A stock with constant dividends is a perpetuity. Previously we noted
that the present value of a perpetuity, PV, equals C/r. Since, for a
zero-growth stock, D = C, the value of a share of stock which pays a
constant dividend is
P0 = PV = D/r.
A growing perpetuity is a series of cash flows, occurring at regular
intervals, which grows perpetually at a constant rate. The series of
dividend payments for a share of common stock can be considered a
growing perpetuity as long as the dividend payment increases at the
same rate each year. Let Dt be the dividend paid in year t, and let g
be the annual growth rate in dividends. The dividend at date (Dt) is:
Dt = D0 × (1 + g)^t .
It can be shown algebraically that, as long as r is greater than g,
the present value of an infinite stream of cash flows which are
changing at constant rate is equal to
P0 = PV = [D0 × (1+g)]/(r - g) = D1/(r - g).
Learning Tip: The constant-growth model is nothing more than a
modified version of the ordinary annuity model described previously.
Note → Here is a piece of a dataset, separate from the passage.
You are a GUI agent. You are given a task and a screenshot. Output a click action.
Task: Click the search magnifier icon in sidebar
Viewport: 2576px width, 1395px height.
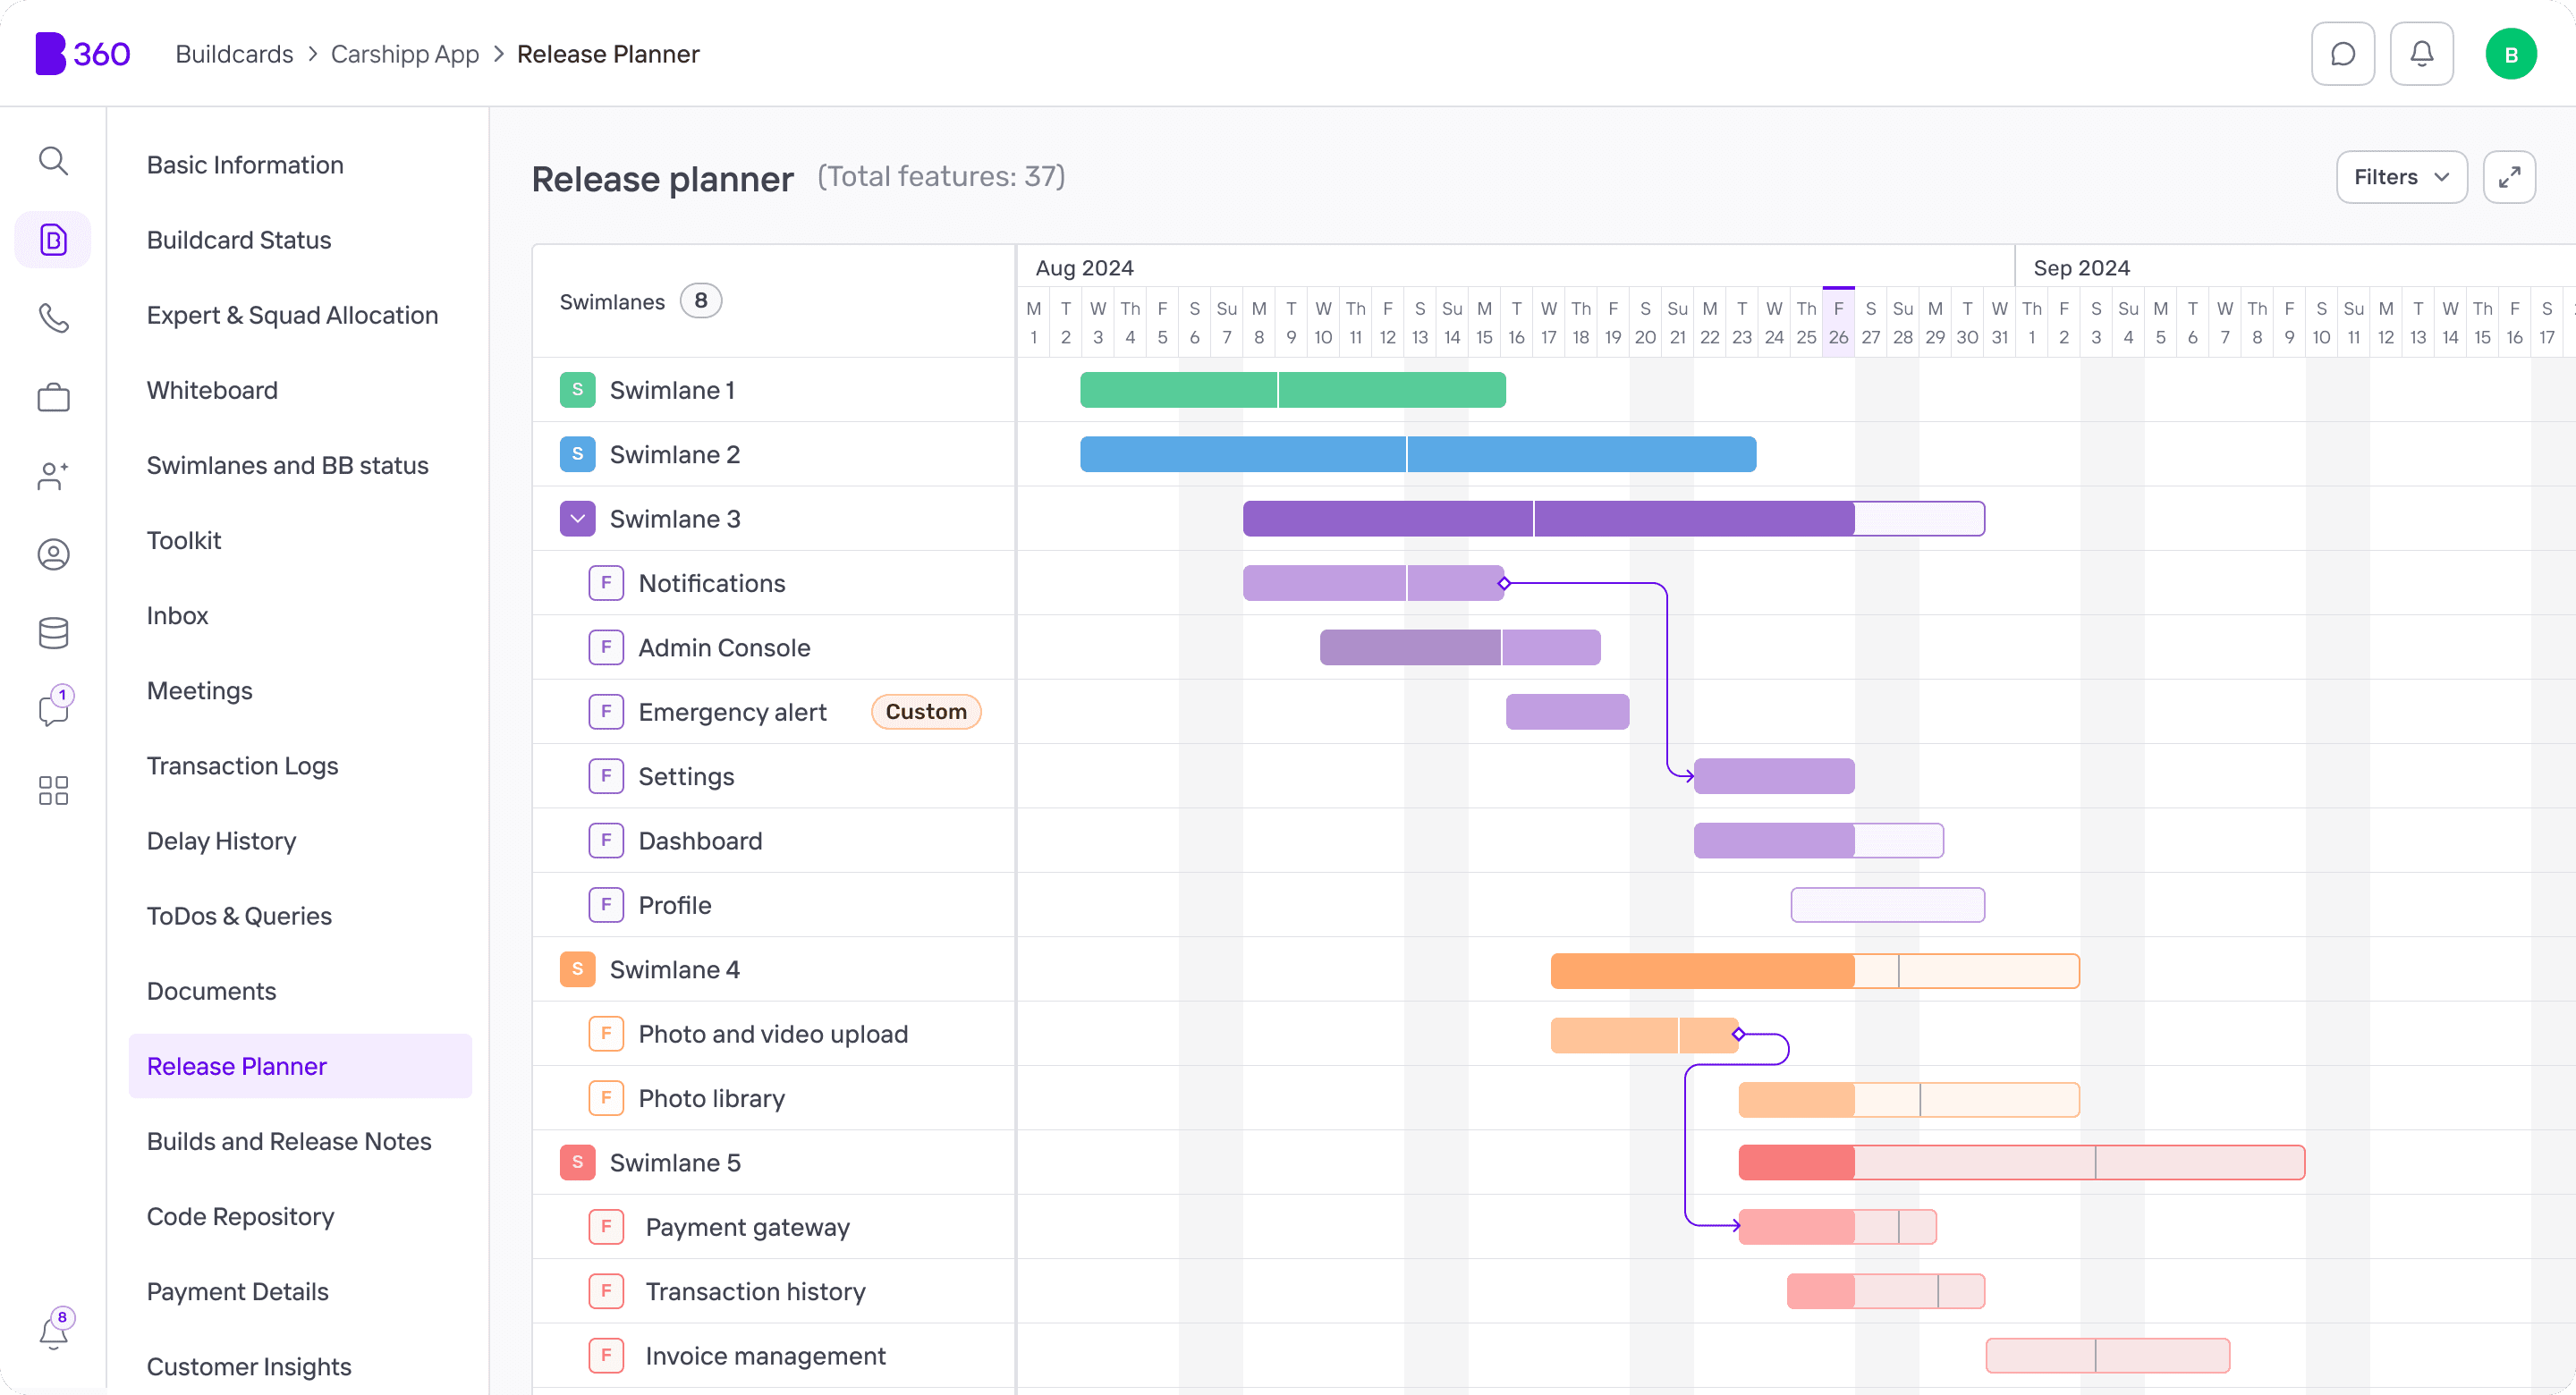(x=53, y=161)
As such, it assumes that payments occur at the end of each period. In
turn, we can use it to find the price of the stock at any point in
time (t):
Pt = D(t+1)/(r - g).
The assumption of nonconstant growth is realistic for many firms. The
key assumption of this model is the assumption that dividends change
at different rates in different periods, until, at a specified future
date, the growth rate settles at some constant equilibrium rate.
Fortunately, no new formulas are required to value such a stock. To
use the nonconstant or supernormal growth model we simply:
1.Compute the FV of each dividend in the nonconstant growth period,
using the growth rate (g).
2.Compute the PV of the abovementioned dividends discounted at r.
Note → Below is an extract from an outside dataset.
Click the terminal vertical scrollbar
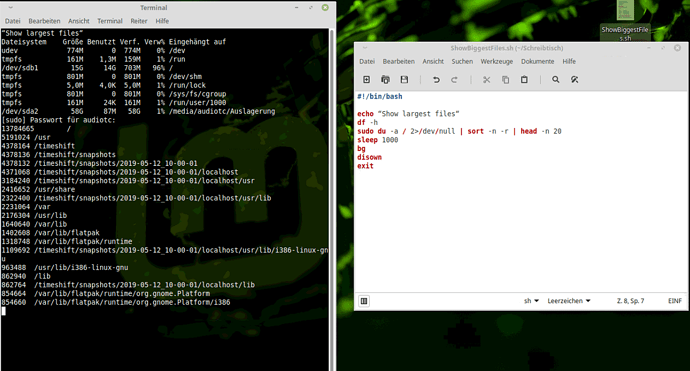This screenshot has width=690, height=371. coord(332,198)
3.Use the constant-growth model to compute the PV of all of the
remaining dividends which, by assumption, are expected to grow at a
constant rate forever.
4.Sum the present values obtained in steps 2 and 4; this is the
present value of all future dividends, which is P0.
Components of the Required Return (p. 225):
Previously we noted that investors buy stock in the hope of earning
returns in the form of dividends and capital gains. Given a constant
growth rate, we can obtain the components of total return by solving
the constant-growth formula for r:
r = D1/P0 + g.
Thus, the rate of return for a constant growth stock consists of two
components: the dividend yield and the capital gains yield. The former
can be thought of as the rate of return for a stock whose dividend is
constant; an investor who purchased a share of common stock for a
price P0, and who received a constant dividend of D1, would be
receiving a perpetuity whose yield is equal to D1/P0. The capital
gains yield represents the expected annual increase in the price of
the stock. Given the assumption that annual cash flows are growing at
a constant rate forever, it is not surprising that the capital gains
yield is the same as the dividend growth rate g."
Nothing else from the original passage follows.